EXERCISE DESCRIPTION:
Reproduce the material word for word, from the line containing "You are a GUI" down to the line containing "pyautogui.click(x=759, y=197)", both of those lines included. Leave out the pictures.

INFORMATION SUPPLIED:
»»
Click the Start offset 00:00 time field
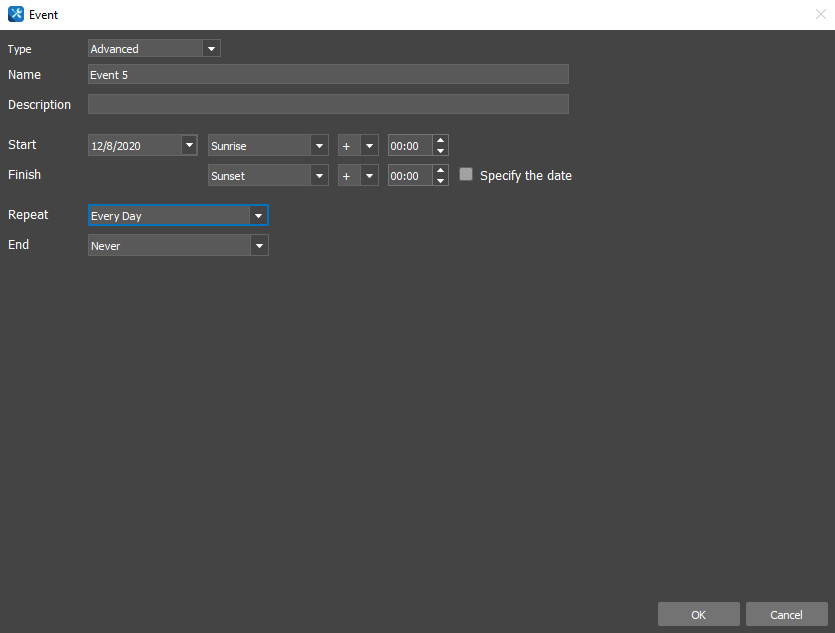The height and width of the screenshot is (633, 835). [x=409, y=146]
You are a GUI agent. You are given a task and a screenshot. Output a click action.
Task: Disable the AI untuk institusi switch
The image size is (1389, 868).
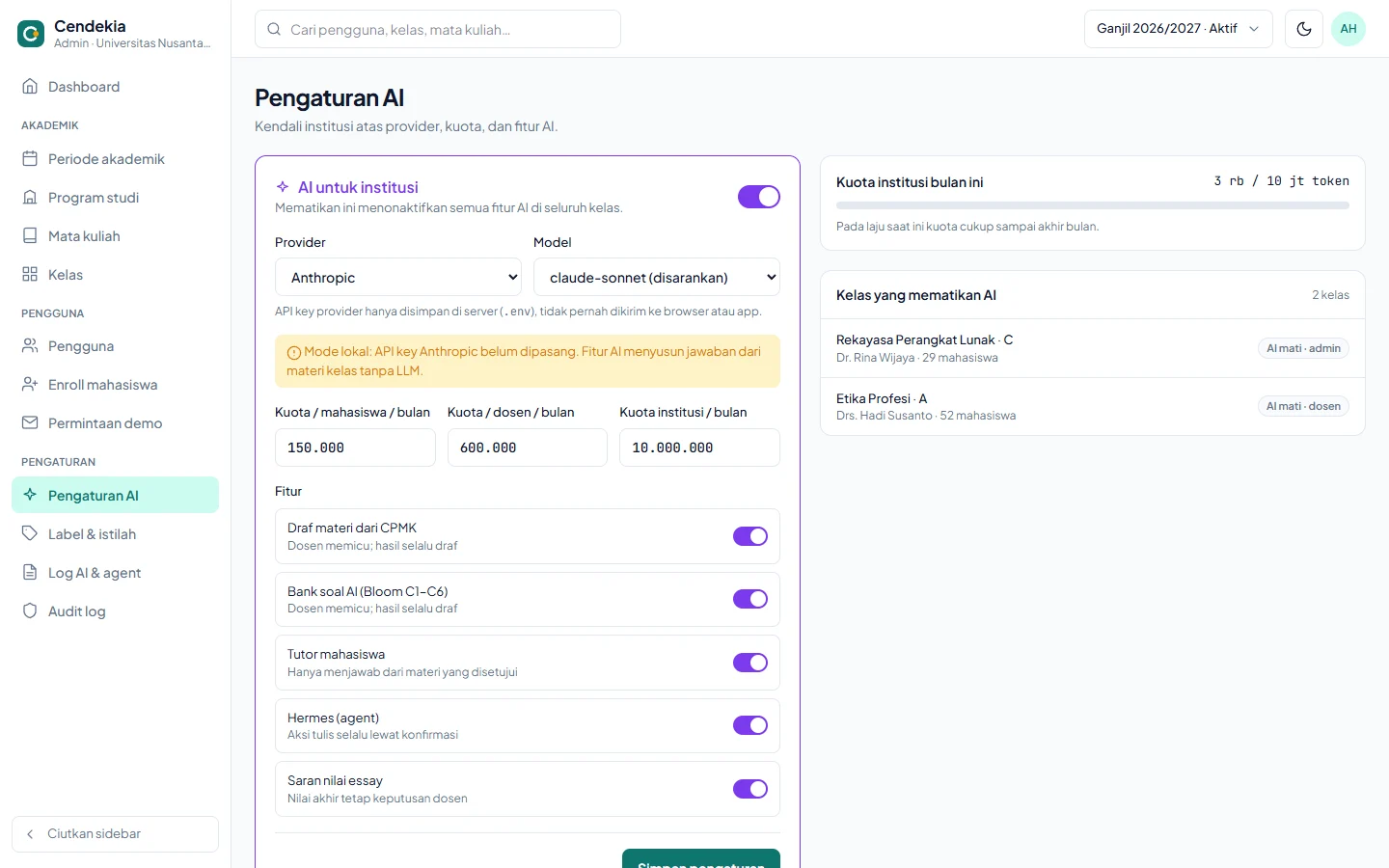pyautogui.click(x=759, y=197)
««
»»
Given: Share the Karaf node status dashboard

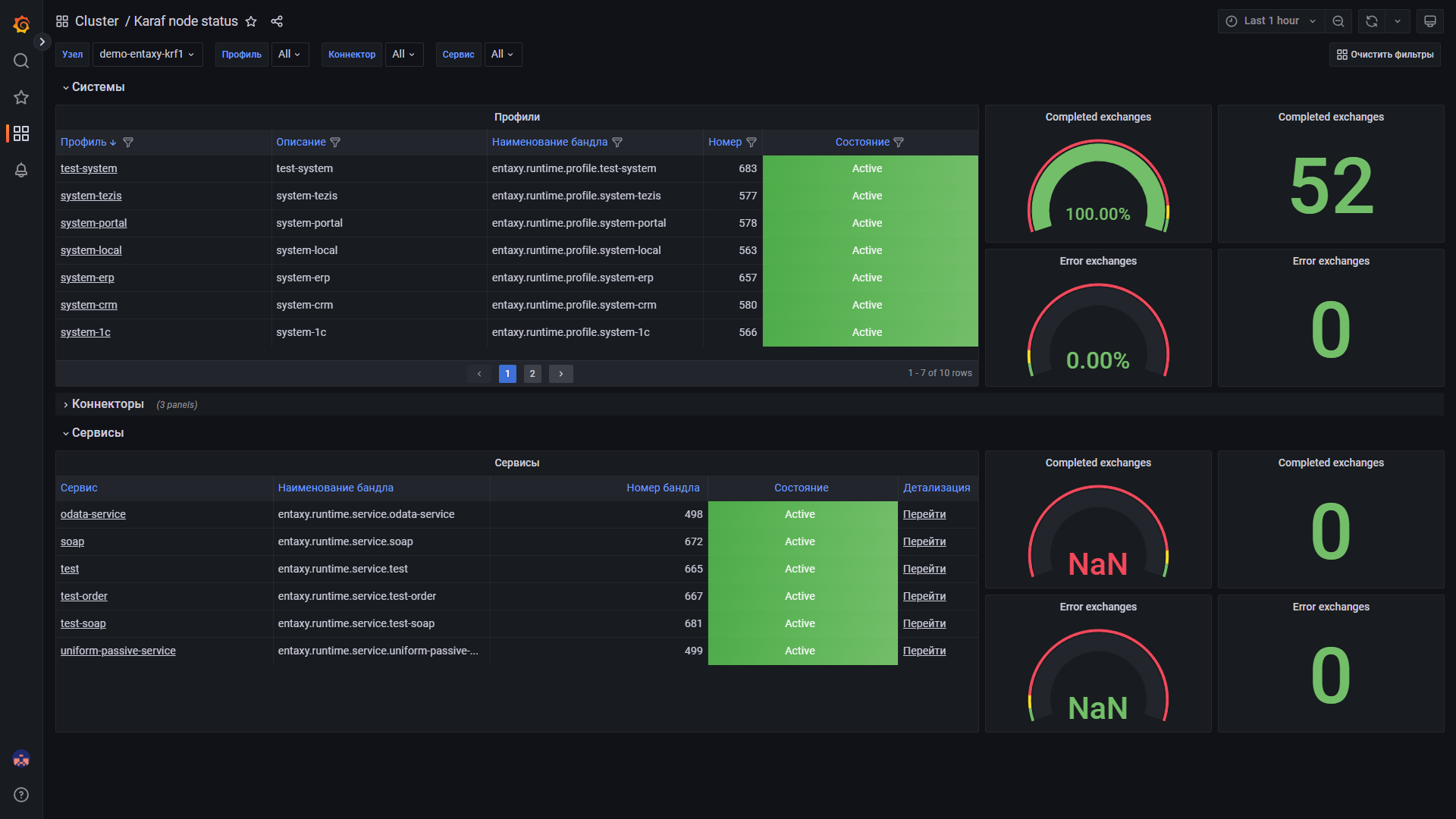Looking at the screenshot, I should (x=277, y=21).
««
ANSWER TO THIS EXERCISE:
You are a GUI agent. You are given a task and a screenshot. Output a click action.
Task: Disable the AI untuk institusi switch
The image size is (1389, 868).
pyautogui.click(x=759, y=197)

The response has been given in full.